Physicians should be aware that adult patients infected with the influenza B virus, who have a fever, and low red blood cell and platelet counts, are at risk of developing hemophagocytic lymphohistiocytosis (HLH), a new case report suggests.

The report, titled “Influenza virus B-associated hemophagocytic lymphohistiocytosis,” was published in the journal Hematology Reports.

HLH is a disease characterized by excessive inflammation and tissue destruction due to an impairment of the immune system. The two different types of HLH are primary and secondary: Primary HLH is inherited, while secondary HLH is acquired and often triggered by infections, cancers, or rheumatological disorders.

Epstein-Barr virus (EBV) is the most well-known infection that can trigger HLH. Other common infectious triggers include cytomegalovirus (CMV), parvovirus, the herpes simplex virus (HSV), the human immunodeficiency virus (HIV), and H1N1 influenza virus.

A less common trigger of HLH is the influenza B virus.

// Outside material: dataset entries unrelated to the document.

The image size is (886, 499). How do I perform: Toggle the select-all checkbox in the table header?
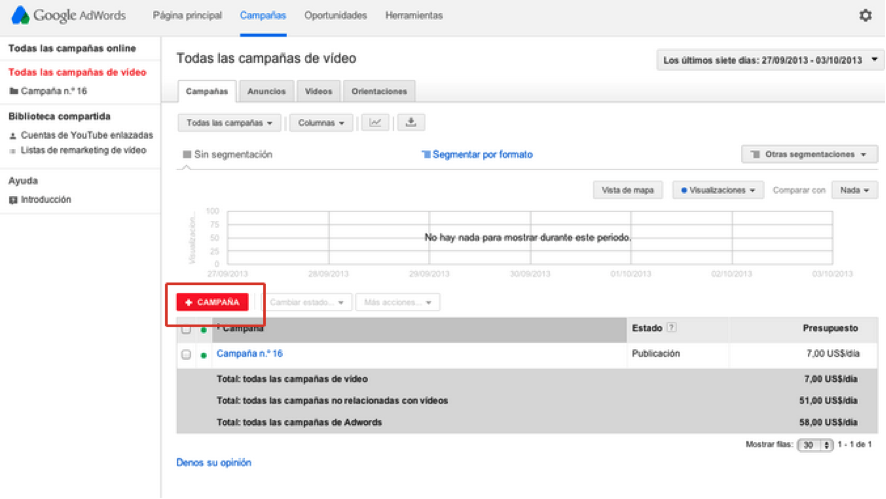(x=186, y=328)
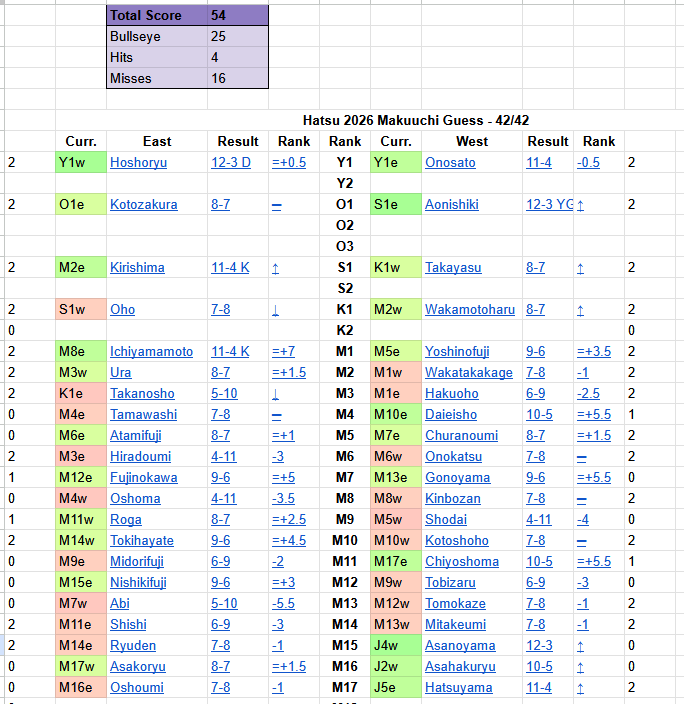Select the Total Score header cell
Screen dimensions: 684x704
tap(156, 16)
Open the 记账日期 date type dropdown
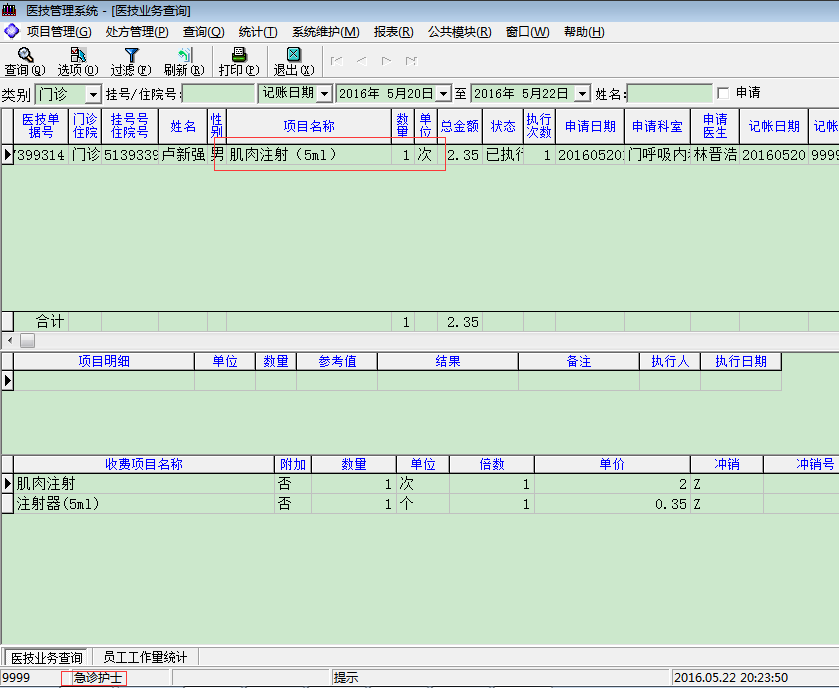Image resolution: width=839 pixels, height=688 pixels. click(325, 94)
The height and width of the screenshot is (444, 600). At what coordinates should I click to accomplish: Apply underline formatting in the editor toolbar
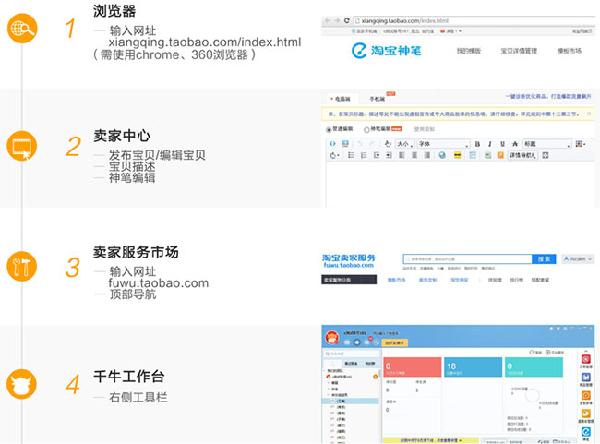501,144
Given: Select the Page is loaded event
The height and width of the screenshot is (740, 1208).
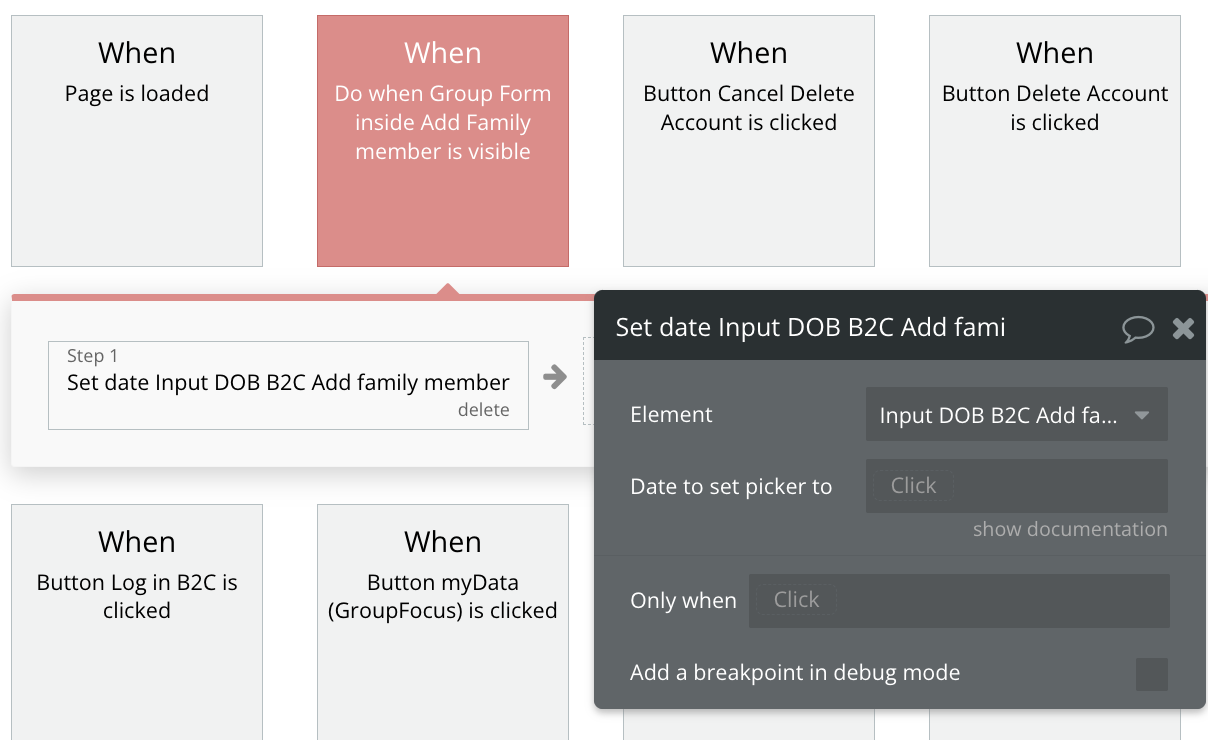Looking at the screenshot, I should click(137, 141).
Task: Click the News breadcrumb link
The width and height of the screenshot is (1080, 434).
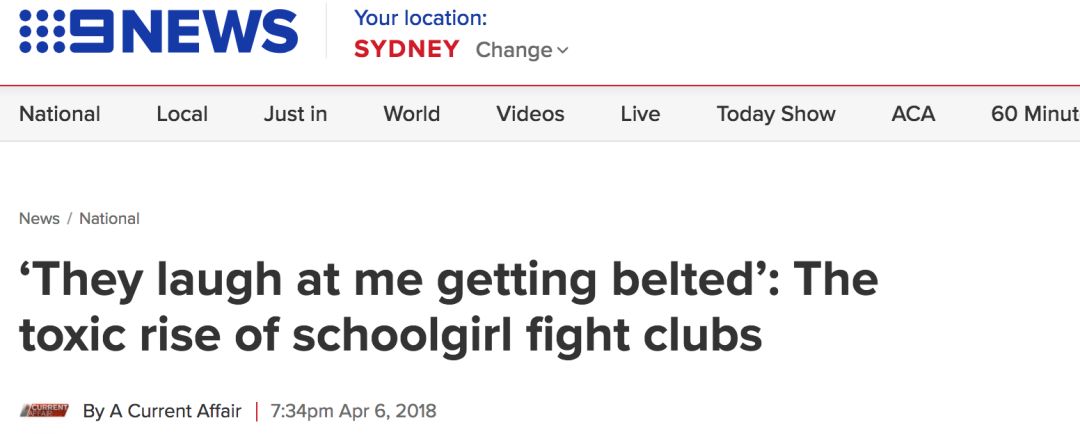Action: [x=39, y=218]
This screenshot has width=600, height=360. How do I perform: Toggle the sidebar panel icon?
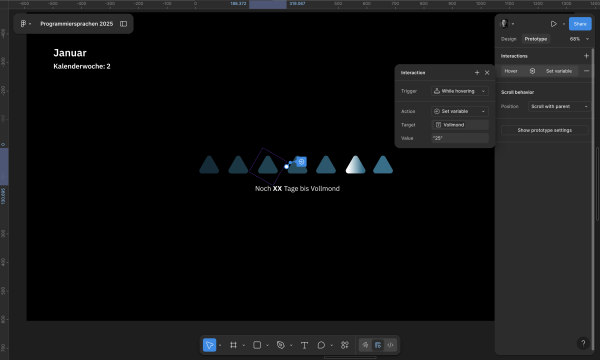[x=123, y=24]
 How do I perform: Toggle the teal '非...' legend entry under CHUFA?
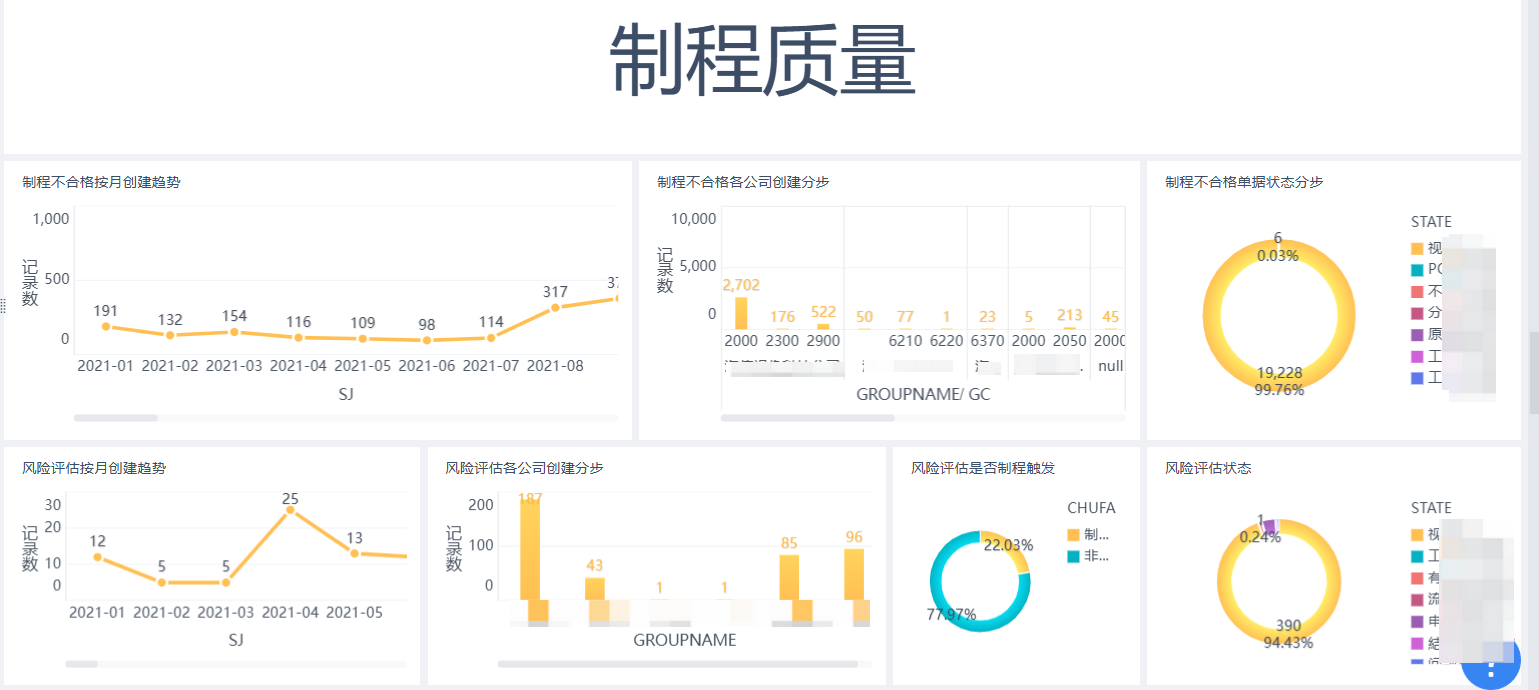click(1089, 556)
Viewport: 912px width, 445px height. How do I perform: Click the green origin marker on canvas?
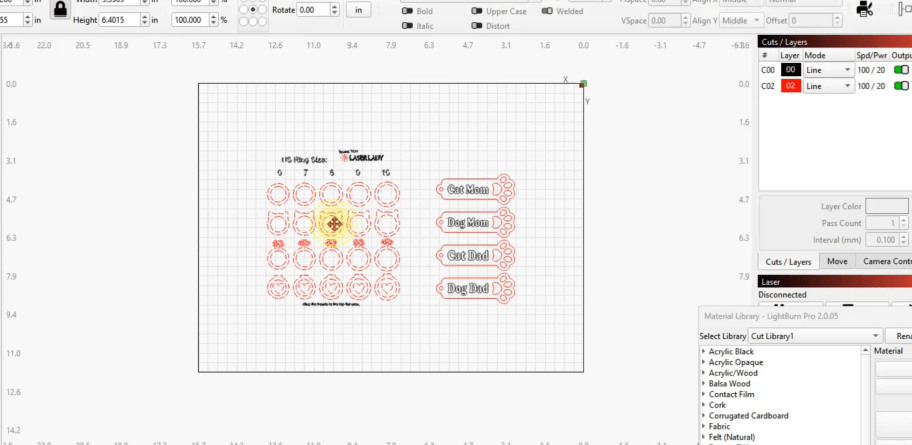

However, this association in adults has not been well-documented in the literature.

In the report, physicians from the University of Maryland School of Medicine presented an unusual case of a 54-year-old male infected with influenza B who developed HLH.

The patient arrived at the emergency department complaining of abdominal pain, fever, and watery diarrhea for past three days.

Initial laboratory testing did not show anything of note, except for low hemoglobin levels of 6.1 g/dL (the normal range is 13.5–17.5 g/dL in men), and low platelet (small blood cells that help the body form blood clots) count of 94 K/mcL (normal range is 150–400 k/mcL).

Next, the physicians conducted a chest x-ray, which did not show abnormalities in the heart or lungs.

Testing using a viral panel was unable to detect the presence of respiratory viruses, including EBV, HSV, and CMV. HIV testing also came back negative.

The patient had not been vaccinated against influenza the previous year. When tested, physicians found that he had an infection by the influenza B virus.

A seven-day course of the antiviral therapy oseltamivir (brand name Tamiflu) was prescribed. However, the patient continued to experience fevers, and persistent anemia (low red blood cells) and thrombocytopenia (low platelet count).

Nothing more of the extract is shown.